Industry Professionals Counsel Emerging Entrepreneurs at NeuroDesign Workshop

by James Cavuoto, editor

October 2021 issue

Representatives from the neurotechnology industry, clinicians, and academics assembled with 32 students, post-docs, and neurotech entrepreneurs for the 2021 Cleveland NeuroDesign Entrepreneurs Workshop. The weekend event was held on the campus of Case Western Reserve University, which sponsored the workshop along with the Cleveland Clinic.

The would-be entrepreneurs were grouped into eight teams of four and tasked with building a startup to address an unmet clinical need. Each team then spent the weekend researching technologies and market opportunities relevant to their particular startup. Along the way, they conferred with neurotech industry professionals assigned as mentors. Each team then presented their pitch deck to the audience of professionals, who judged the presentations and awarded prizes to the best ones.

Andrew Cornwell, associate director of the Case Coulter Translational Research Partnership and director of industrial and strategic collaborations for the Cleveland FES Center, kicked off the workshop with advice for the teams. “Display your product concept and the core underlying technology,” he said. “Show the kind of evidence you will pursue to show that your approach works. List the major remaining risks and you plan to address them. Explain how your solution will integrate existing practices without significant training of physicians and support staff, or explain how training is part of the solution. What is the value to the major stakeholders?”

Rob Barnes from Amazon Web Services spoke on the importance sharing and protecting information. “Data wants to be free—that is liberated,” he said. “So consider how you’re collecting that data and how you share that data.” He warned that email presents risks when used as a means of sharing data.

Among the presenters offering advice to the entrepreneur teams were VC professionals Amy Kruse from Prime Movers Lab and Karen Spilizewski from RiverVest. Kruse advised entrepreneurs to know what type of VC firm they are pitching. “The slides won’t change, but the emphasis will, and certainly their questions will vary,” she said. Kruse also advised entrepreneurs to prep before making a call or taking a meeting to know your audience. She also recommended tracking responses so you’ll always know who you spoke to. And she also advised entrepreneurs to follow relevant VCs on social media. She recommended that you ask VCs at the start of the meeting how they want to proceed. “I personally don’t like walking through slides on a call, I can do that on my own time and would prefer to engage the CEO or team in a conversation. I learn a lot more that way.”

Two neuromodulation industry veterans, Jeff Kramer from Medtronic, and Dan Powell from Spark Biomedical, shared their career trajectories with the audience. They both claimed to have “fallen in love” with neuromodulation early on.

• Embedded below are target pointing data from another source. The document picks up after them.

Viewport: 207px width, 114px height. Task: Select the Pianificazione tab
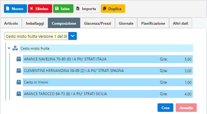[153, 23]
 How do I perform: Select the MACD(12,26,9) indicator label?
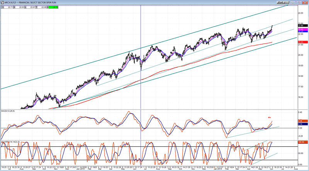coord(9,112)
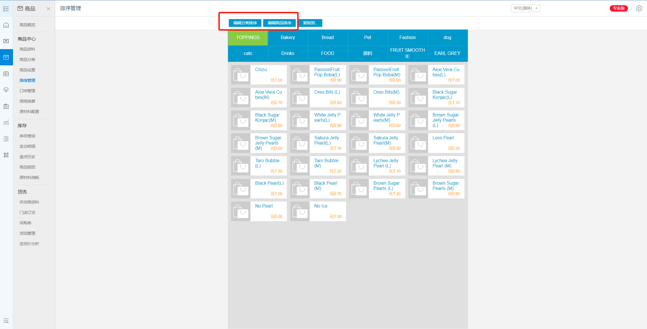Open 商品分类 in the sidebar menu
Image resolution: width=647 pixels, height=329 pixels.
(x=27, y=60)
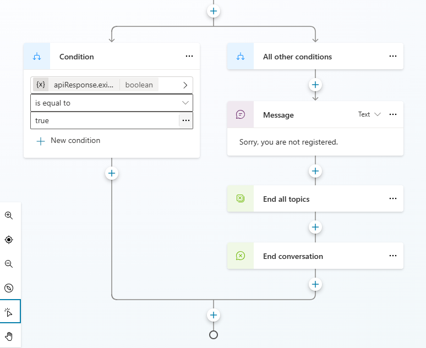The width and height of the screenshot is (426, 348).
Task: Select the hand pan tool
Action: pos(9,336)
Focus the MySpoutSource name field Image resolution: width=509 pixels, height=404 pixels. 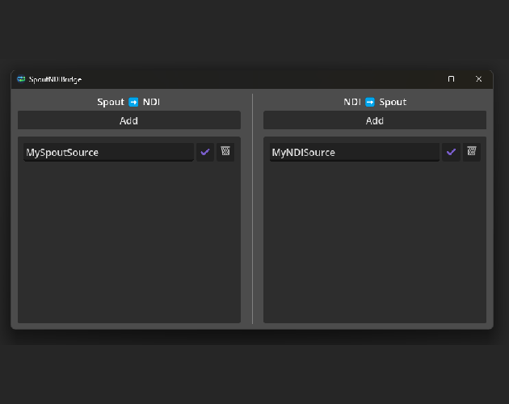coord(108,152)
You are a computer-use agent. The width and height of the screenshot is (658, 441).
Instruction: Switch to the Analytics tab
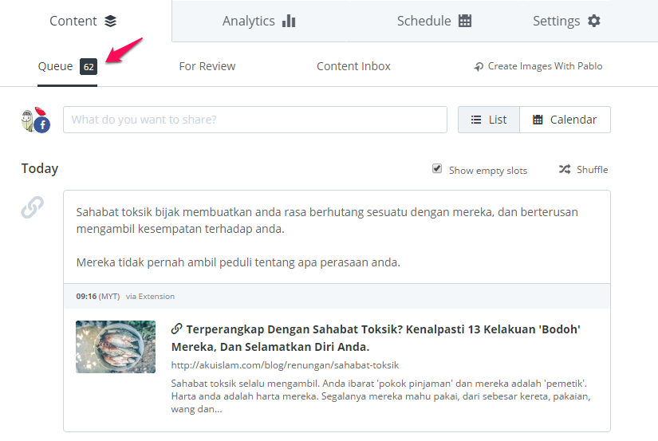tap(258, 22)
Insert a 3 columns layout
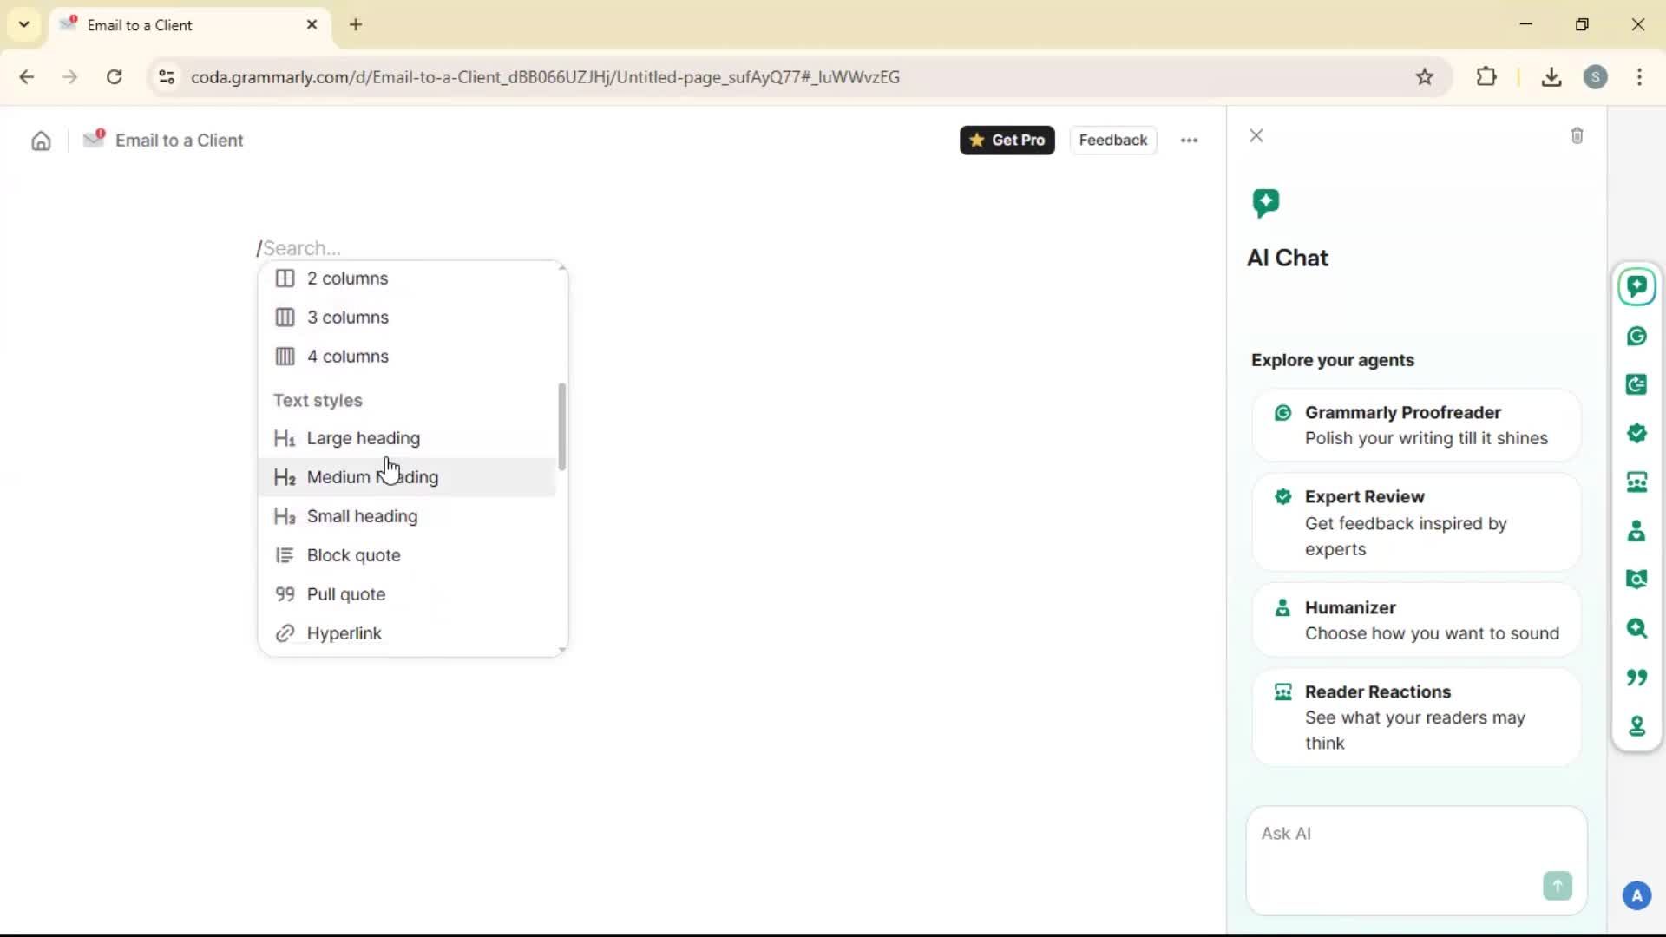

Another industry veteran, Dan Brounstein from Saluda Medical, gave a talk on neuromodulation market analysis. “Neuromodulation is missing objective measures to create algorithms and improve therapies,” he said. He advised entrepreneurs to look for gaps in treatment, such as loss of efficacy, explants, and reproducible clinical results.

David Hoagland from Blackrock Neurotech gave a presentation on business plan development. He recommended that entrepreneurs leverage the BioDesign process—first described at Stanford University—to create their business plan. He cautioned entrepreneurs to address big risks early in the process to avoid a costly “oops” moment later on. With respect to commercialization strategy, Hoagland advised, “Look beyond the initial product—the product roadmap, the product family, the product lifecycle.

Tim Marjenin from MCRA gave a talk on regulatory and reimbursement issues. “A sequential strategy is high-risk—and common,” he said. Instead, he advised entrepreneurs to pursue an integrated strategy that looks at both regulatory and reimbursement issues together early on in the commercialization process.